### Goal
Rewrite all the rows below, swapping every "screenshot" for "screen capture" and leaving everything else unchanged. Omit the pictures.

### Task input
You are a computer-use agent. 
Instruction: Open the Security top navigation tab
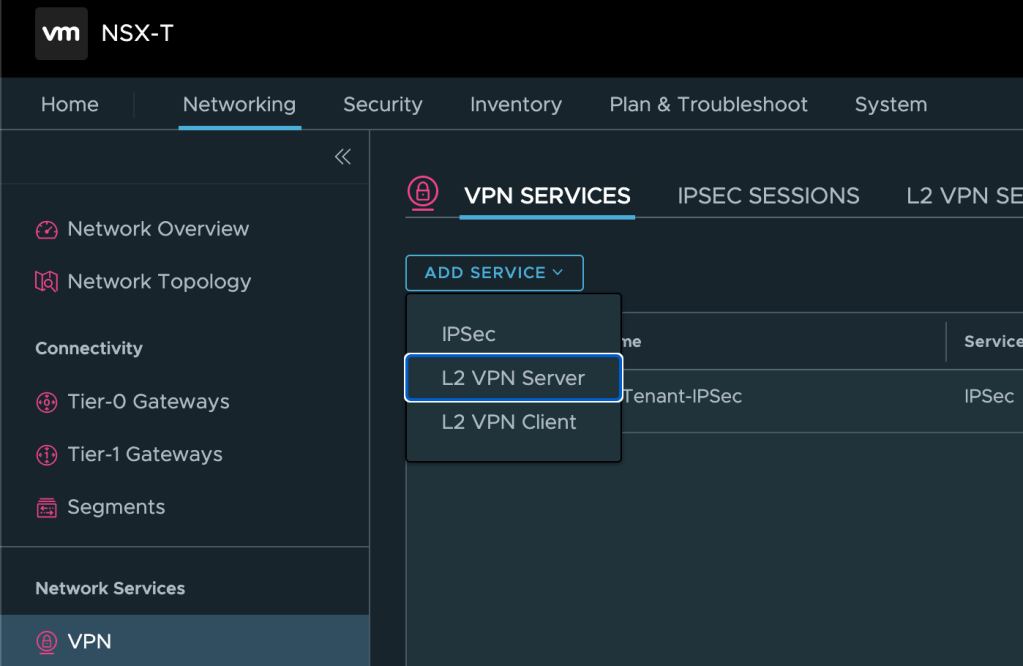(382, 105)
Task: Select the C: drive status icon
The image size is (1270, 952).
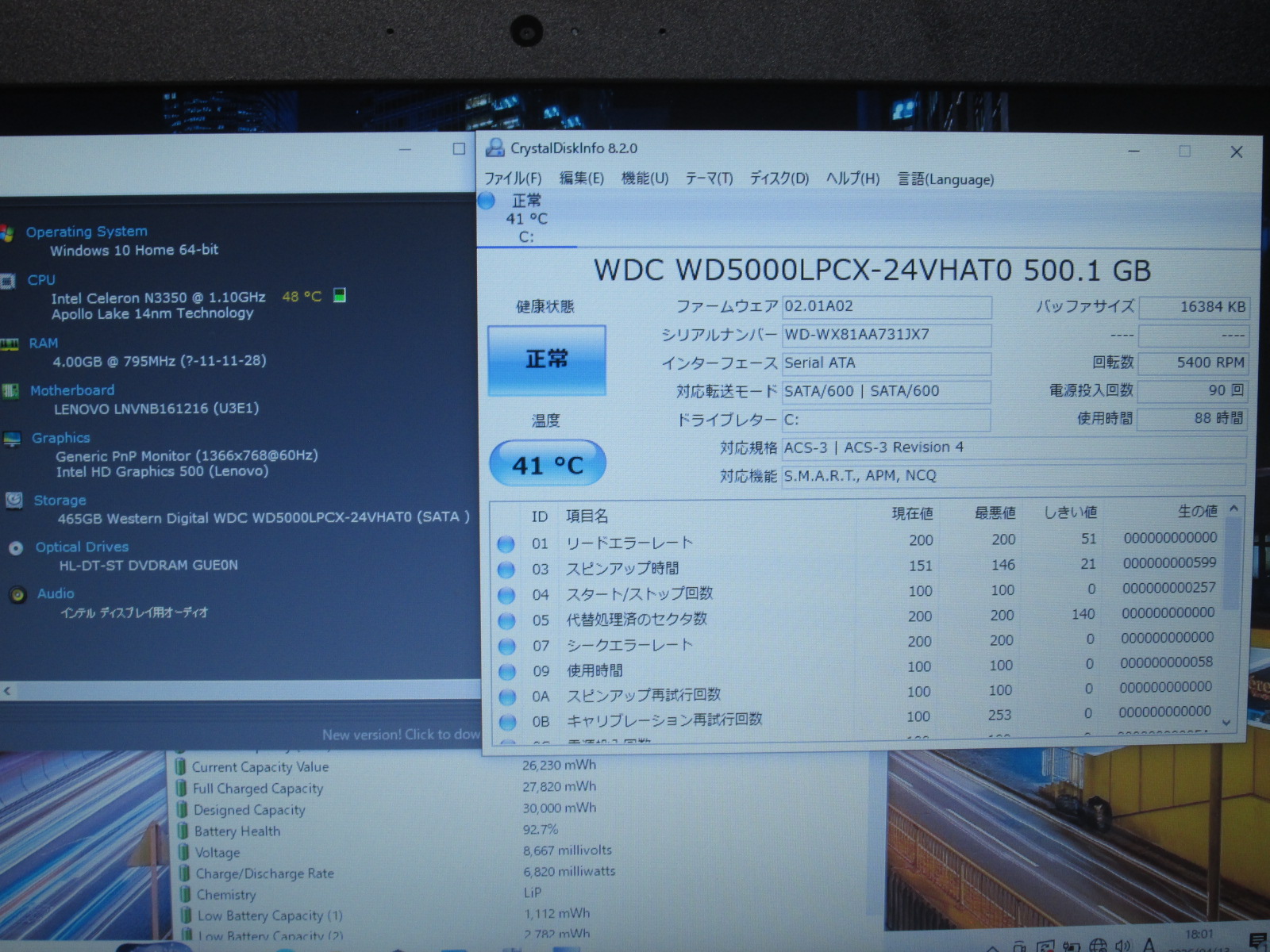Action: tap(487, 202)
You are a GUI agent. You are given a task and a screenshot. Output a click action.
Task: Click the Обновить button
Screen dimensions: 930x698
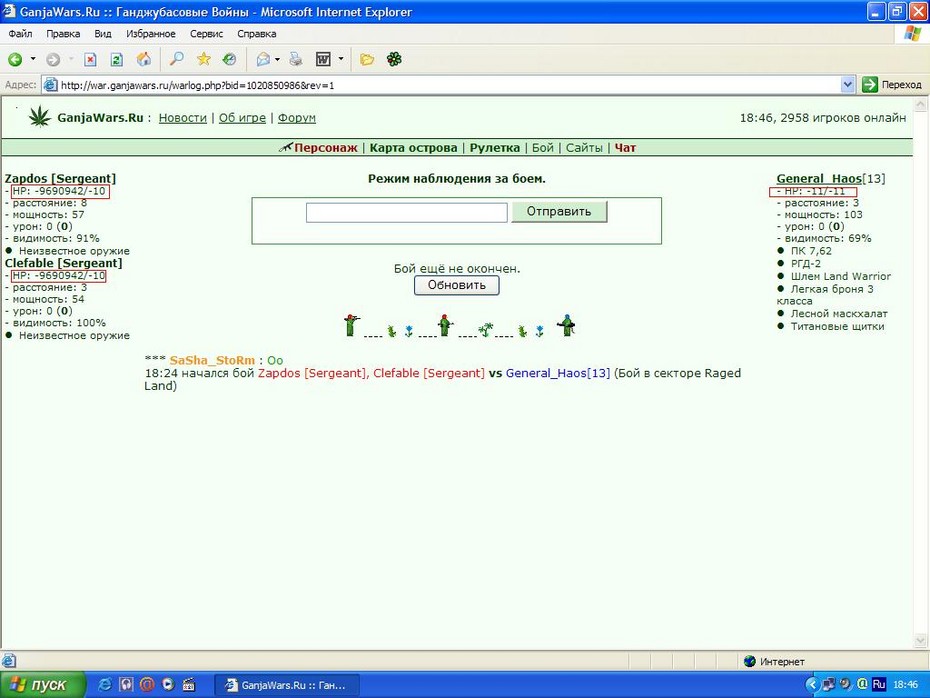click(457, 285)
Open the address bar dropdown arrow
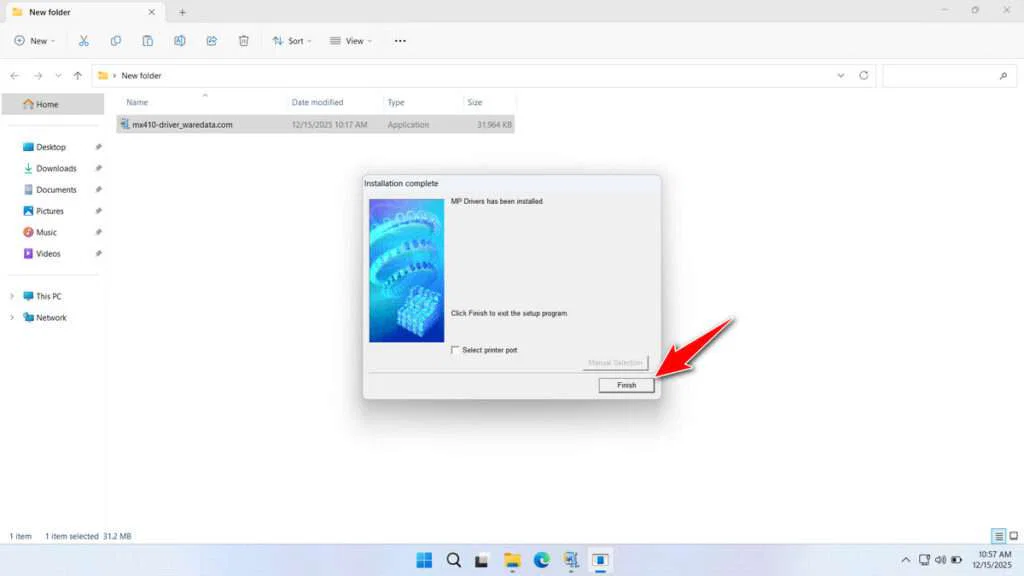1024x576 pixels. 841,75
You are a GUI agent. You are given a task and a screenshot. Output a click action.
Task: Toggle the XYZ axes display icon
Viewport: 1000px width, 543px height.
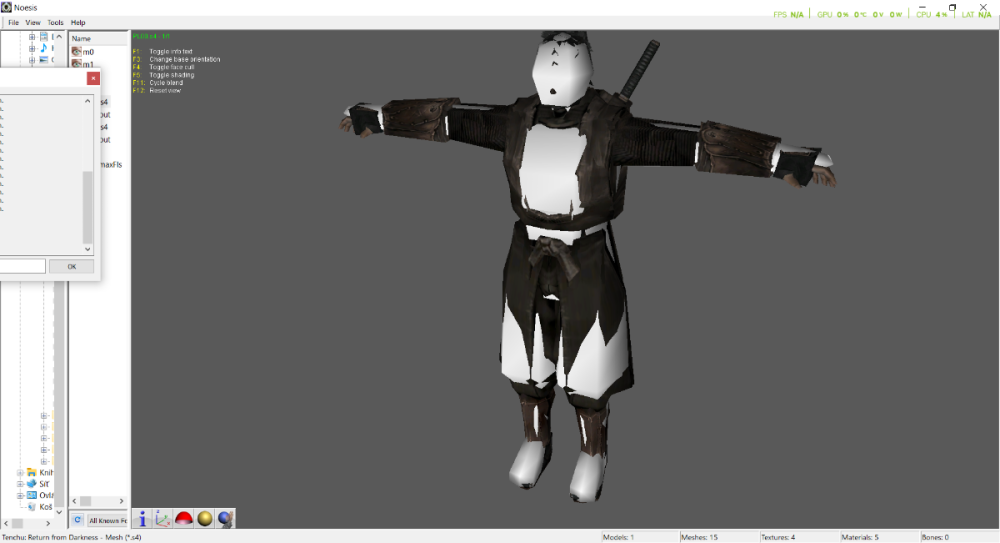(163, 519)
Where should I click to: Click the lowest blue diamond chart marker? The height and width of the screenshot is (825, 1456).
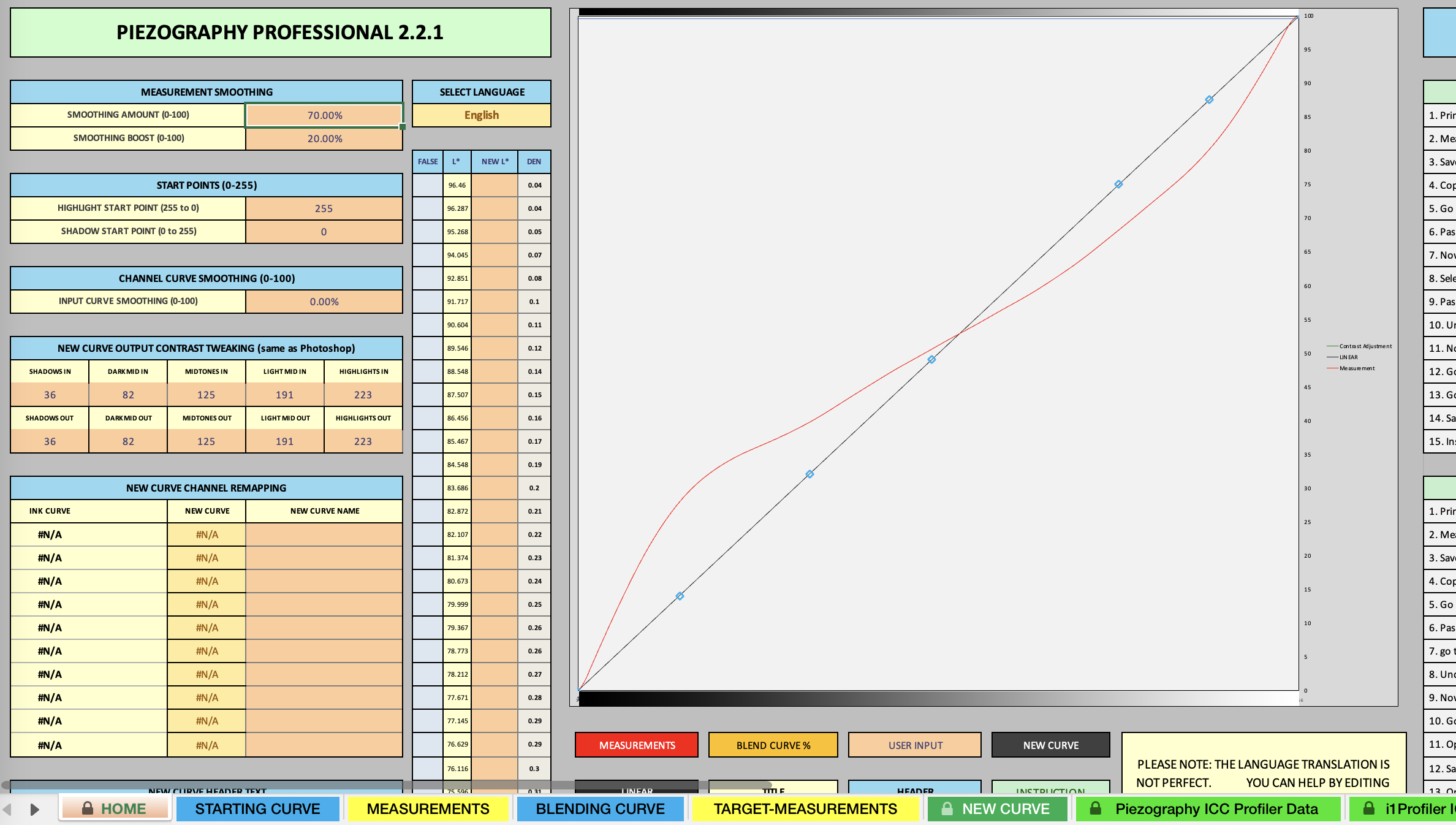tap(680, 596)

### Complete answer
You are a computer-use agent. 
Instruction: Open the Security top navigation tab
(382, 105)
Task: Select the C: drive status icon
The image size is (1270, 952).
Action: tap(487, 202)
You are a GUI agent. You are given a task and a screen capture. Output a click action.
Task: Click the Обновить button
Screen dimensions: 930x698
click(457, 285)
Open the address bar dropdown arrow
1024x576 pixels. 841,75
You are a GUI agent. You are given a task and a screen capture. Output a click action.
Task: Toggle the XYZ axes display icon
Viewport: 1000px width, 543px height.
(163, 519)
Where should I click to: Click the lowest blue diamond chart marker? The height and width of the screen capture is (825, 1456).
tap(680, 596)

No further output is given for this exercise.